• Required work: Write out all of the entries exactly as given.

* * * *

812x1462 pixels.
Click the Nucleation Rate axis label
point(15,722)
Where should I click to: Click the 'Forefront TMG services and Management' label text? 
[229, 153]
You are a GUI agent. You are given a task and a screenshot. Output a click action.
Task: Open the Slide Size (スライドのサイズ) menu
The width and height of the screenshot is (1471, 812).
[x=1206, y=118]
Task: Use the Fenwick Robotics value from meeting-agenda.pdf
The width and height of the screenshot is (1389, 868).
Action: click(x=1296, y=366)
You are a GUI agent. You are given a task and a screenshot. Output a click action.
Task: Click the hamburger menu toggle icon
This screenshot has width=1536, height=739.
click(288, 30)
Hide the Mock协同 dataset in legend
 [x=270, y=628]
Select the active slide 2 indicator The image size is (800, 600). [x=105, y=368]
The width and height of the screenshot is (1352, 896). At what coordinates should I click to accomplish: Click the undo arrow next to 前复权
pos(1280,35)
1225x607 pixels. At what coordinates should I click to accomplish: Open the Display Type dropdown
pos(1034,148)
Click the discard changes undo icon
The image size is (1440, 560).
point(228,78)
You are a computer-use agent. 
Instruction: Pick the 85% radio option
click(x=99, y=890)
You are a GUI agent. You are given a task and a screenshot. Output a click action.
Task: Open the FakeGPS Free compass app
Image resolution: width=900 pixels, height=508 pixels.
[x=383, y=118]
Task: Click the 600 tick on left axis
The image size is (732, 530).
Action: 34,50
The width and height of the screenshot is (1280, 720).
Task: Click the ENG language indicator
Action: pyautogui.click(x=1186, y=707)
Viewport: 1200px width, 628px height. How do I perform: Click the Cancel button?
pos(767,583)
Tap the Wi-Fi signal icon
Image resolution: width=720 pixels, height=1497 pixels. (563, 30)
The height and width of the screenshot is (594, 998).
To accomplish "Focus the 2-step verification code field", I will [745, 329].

* * * *

• Answer to the exercise:
812x1462 pixels.
Click the Nucleation Rate axis label
point(15,722)
Where should I click to: Click the 'Forefront TMG services and Management' label text? 
[229, 153]
You are a GUI agent. You are given a task and a screenshot. Output a click action.
Task: Open the Slide Size (スライドのサイズ) menu
The width and height of the screenshot is (1471, 812).
[x=1206, y=118]
Task: Use the Fenwick Robotics value from meeting-agenda.pdf
The width and height of the screenshot is (1389, 868).
Action: click(x=1296, y=366)
You are a GUI agent. You are given a task and a screenshot. Output a click action.
Task: Click the hamburger menu toggle icon
This screenshot has width=1536, height=739.
click(288, 30)
Hide the Mock协同 dataset in legend
 [x=270, y=628]
Select the active slide 2 indicator The image size is (800, 600). [x=105, y=368]
The width and height of the screenshot is (1352, 896). At what coordinates should I click to accomplish: Click the undo arrow next to 前复权
pos(1280,35)
1225x607 pixels. At what coordinates should I click to accomplish: Open the Display Type dropdown
pos(1034,148)
Click the discard changes undo icon
The image size is (1440, 560).
point(228,78)
You are a computer-use agent. 
Instruction: Pick the 85% radio option
click(x=99, y=890)
You are a GUI agent. You are given a task and a screenshot. Output a click action.
Task: Open the FakeGPS Free compass app
Image resolution: width=900 pixels, height=508 pixels.
[x=383, y=118]
Task: Click the 600 tick on left axis
The image size is (732, 530).
Action: 34,50
The width and height of the screenshot is (1280, 720).
Task: Click the ENG language indicator
Action: pyautogui.click(x=1186, y=707)
Viewport: 1200px width, 628px height. How do I perform: Click the Cancel button?
pos(767,583)
Tap the Wi-Fi signal icon
Image resolution: width=720 pixels, height=1497 pixels. (563, 30)
The height and width of the screenshot is (594, 998).
To accomplish "Focus the 2-step verification code field", I will [745, 329].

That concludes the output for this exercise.